节点同配性系数与相关性度量#

在本教程中,我们将探讨同配性 [1] 的理论及其度量方法。

我们将重点关注 NetworkX 中 algorithms/assortativity/correlation.py 提供的同配性度量:

  • 属性同配性

  • 数值同配性

  • 度同配性

以及与同配性度量密切相关的混合矩阵。

导入包#

import networkx as nx
import matplotlib.pyplot as plt
import pickle
import copy
import random
import warnings

%matplotlib inline

同配性#

网络中的同配性指的是节点倾向于与“相似”的节点连接,而不是与“不相似”的节点连接。

这里我们说两个节点在某个属性上是“相似”的,如果它们在该属性上具有相同的值。属性可以是任何结构属性,如节点的度,也可以是其他属性,如权重或容量。

基于这些属性,我们可以有不同的网络同配性度量。另一方面,我们也可以有异配性,在这种情况下,节点倾向于与不相似的节点连接,而不是与相似的节点连接。

同配性系数#

假设我们有一个网络 \(N\)\(N = (V, E)\),其中 \(V\) 是网络中的节点集合,\(E\) 是网络中的边/有向边集合。此外,\(P(v)\) 表示每个节点 \(v\) 的一个属性。

混合矩阵#

设属性 \(P(v)\) 在网络中取 \(P[0], P[1], ... P[k-1]\) 这些不同的值,那么混合矩阵是一个矩阵 \(M\),其中 \(M[i][j]\) 表示从具有属性 \(P[i]\) 的节点到具有属性 \(P[j]\) 的节点的边的数量。我们可以通过除以有序边的总数来归一化混合矩阵,即 \(e = \frac{M}{|E|}\)

现在定义,

\(a[i] =\) 比例的边 \((u, v)\) 使得 \(P(u) = P[i]\)
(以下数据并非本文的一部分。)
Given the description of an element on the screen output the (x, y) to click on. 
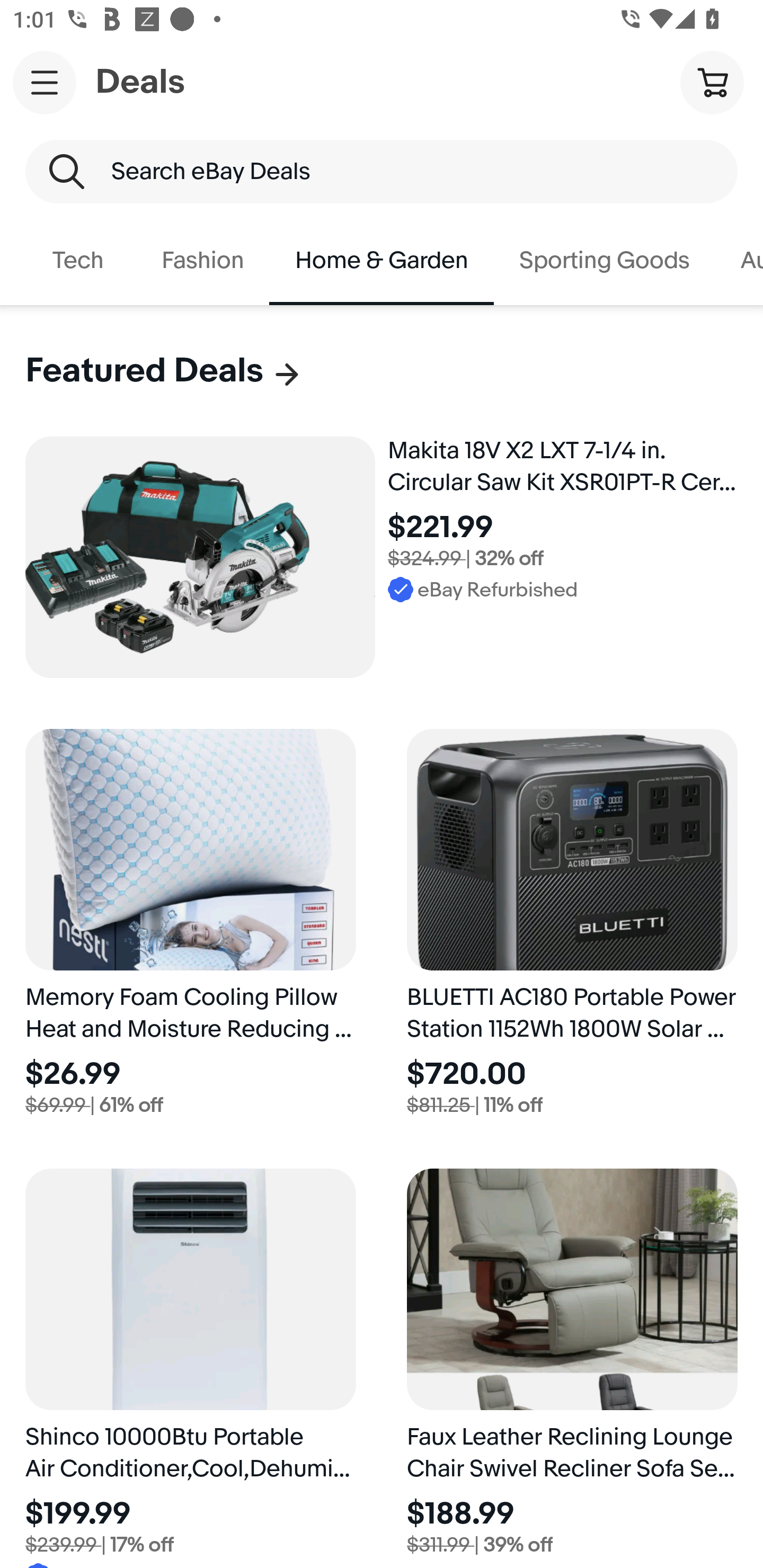
Main navigation, open (44, 82)
Cart button shopping cart (711, 81)
Search eBay Deals Search Keyword Search eBay Deals (381, 171)
Tech. Button. 2 of 7. Tech (78, 260)
Fashion. Button. 3 of 7. Fashion (202, 260)
Sporting Goods. Button. 5 of 7. Sporting Goods (604, 260)
Featured Deals   Featured Deals,7 items (163, 370)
\[ a[i] = \sum\limits_{j} e[i][j] \]

\(b[i] =\) 比例的边 \((u, v)\) 使得 \(P(v) = P[i]\)

\[ b[i] = \sum\limits_{j} e[j][i] \]

在 Python 代码中,它看起来像是 a = e.sum(axis=0)b = e.sum(axis=1)

最后,设 \(\sigma_a\)\(\sigma_b\) 分别表示 \(\{\ P[i] \cdot a[i] \ |\ i \in 0...k-1 \}\)\(\{\ P[i] \cdot b[i] \ |\ i \in 0...k-1 \}\) 的标准差。

然后我们可以基于皮尔逊相关系数定义该属性的同配性系数。

属性同配性系数#

这里的属性 \(P(v)\) 是分配给每个节点的名义属性。如上所述,我们计算归一化混合矩阵 \(e\),并由此定义属性同配性系数 [2] 如下。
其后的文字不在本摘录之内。